» RECORDS FOR THIS TASK:
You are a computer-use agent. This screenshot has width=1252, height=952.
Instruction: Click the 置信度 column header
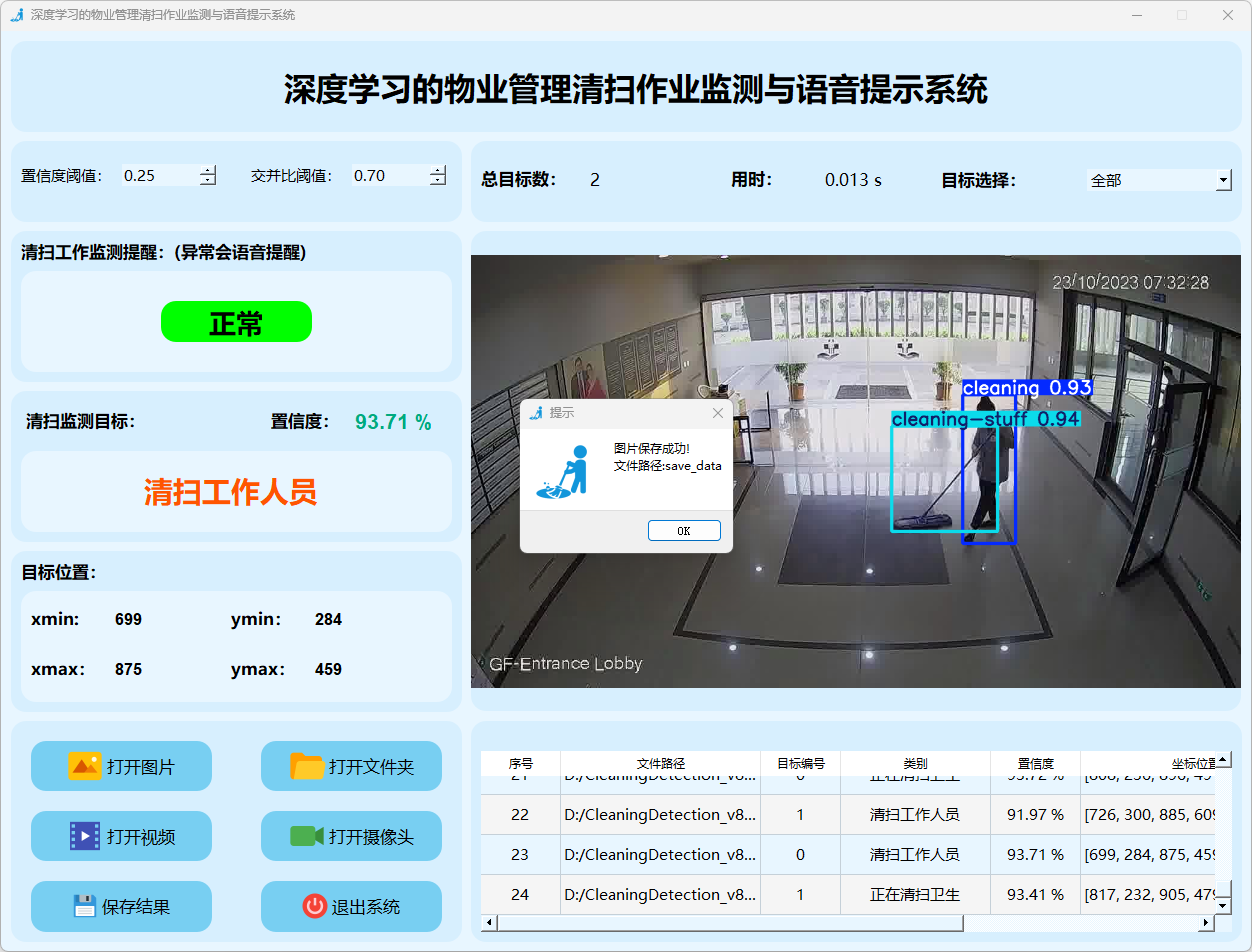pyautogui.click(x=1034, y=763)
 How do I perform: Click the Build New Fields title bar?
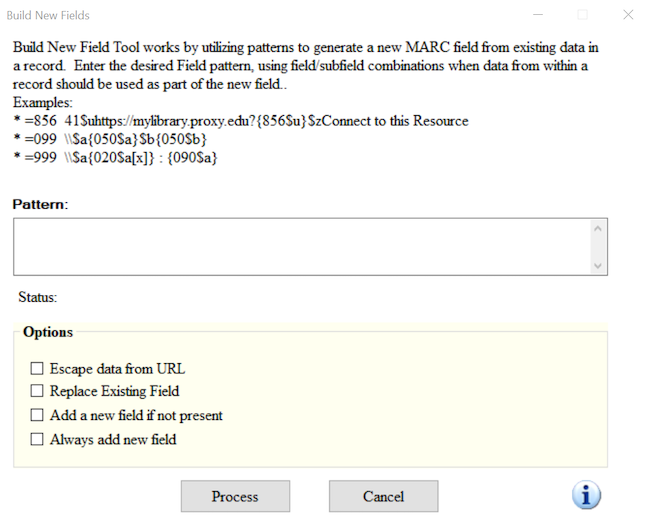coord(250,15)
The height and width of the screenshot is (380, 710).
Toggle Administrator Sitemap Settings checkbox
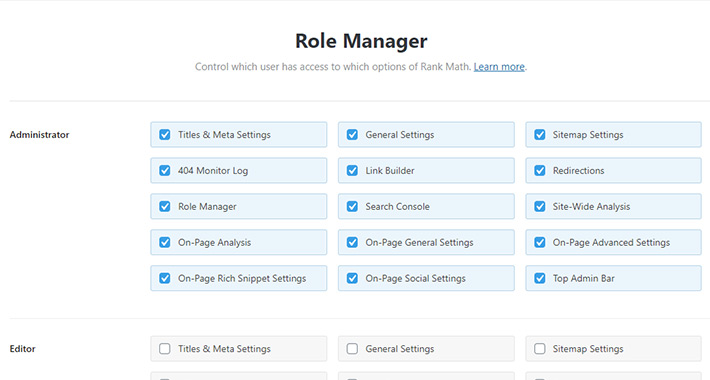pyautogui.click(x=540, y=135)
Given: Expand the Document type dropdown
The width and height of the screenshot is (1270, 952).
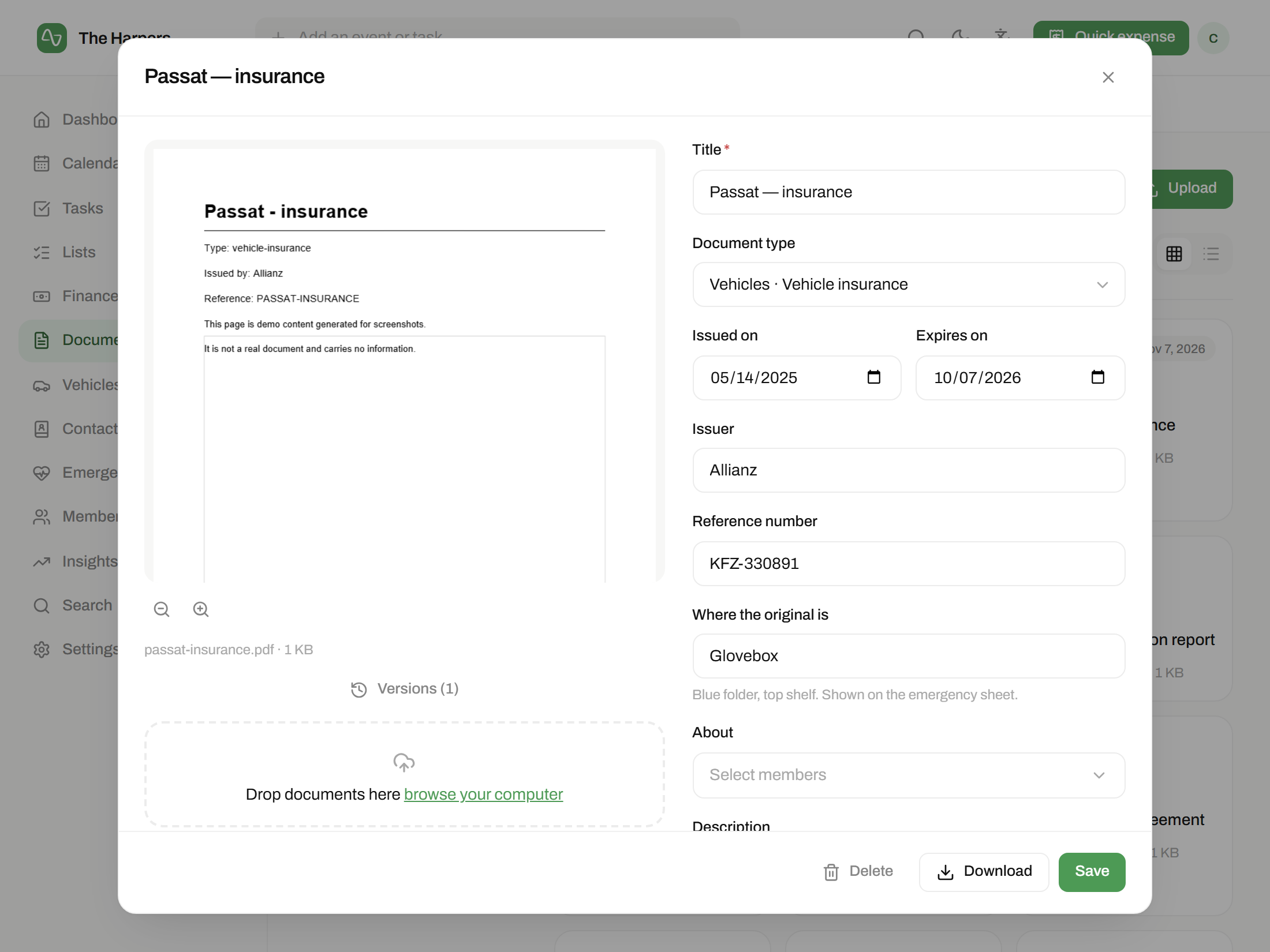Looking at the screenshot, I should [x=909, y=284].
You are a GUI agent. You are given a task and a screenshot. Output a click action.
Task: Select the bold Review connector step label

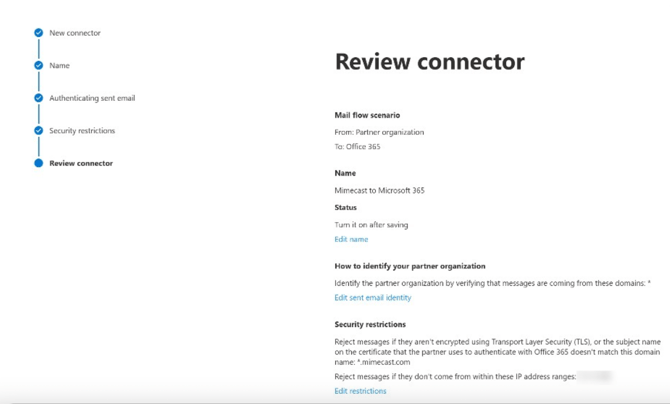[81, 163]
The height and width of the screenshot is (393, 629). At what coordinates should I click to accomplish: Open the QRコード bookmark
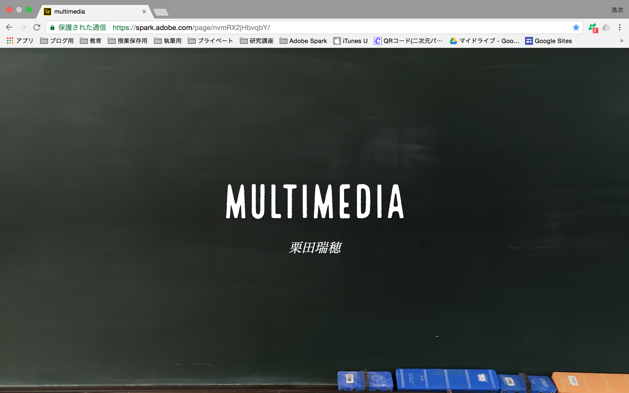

» PROBLEM STATEMENT:
Set down, word for word, only the lines running from the line with "The width and" through the final line of the entries above, omitting all pictures.

» TASK ANSWER:
The width and height of the screenshot is (1270, 952).
Looking at the screenshot, I should [x=909, y=284].
You are a GUI agent. You are given a task and a screenshot. Output a click action.
Task: Select the bold Review connector step label

[81, 163]
The height and width of the screenshot is (393, 629). At what coordinates should I click to accomplish: Open the QRコード bookmark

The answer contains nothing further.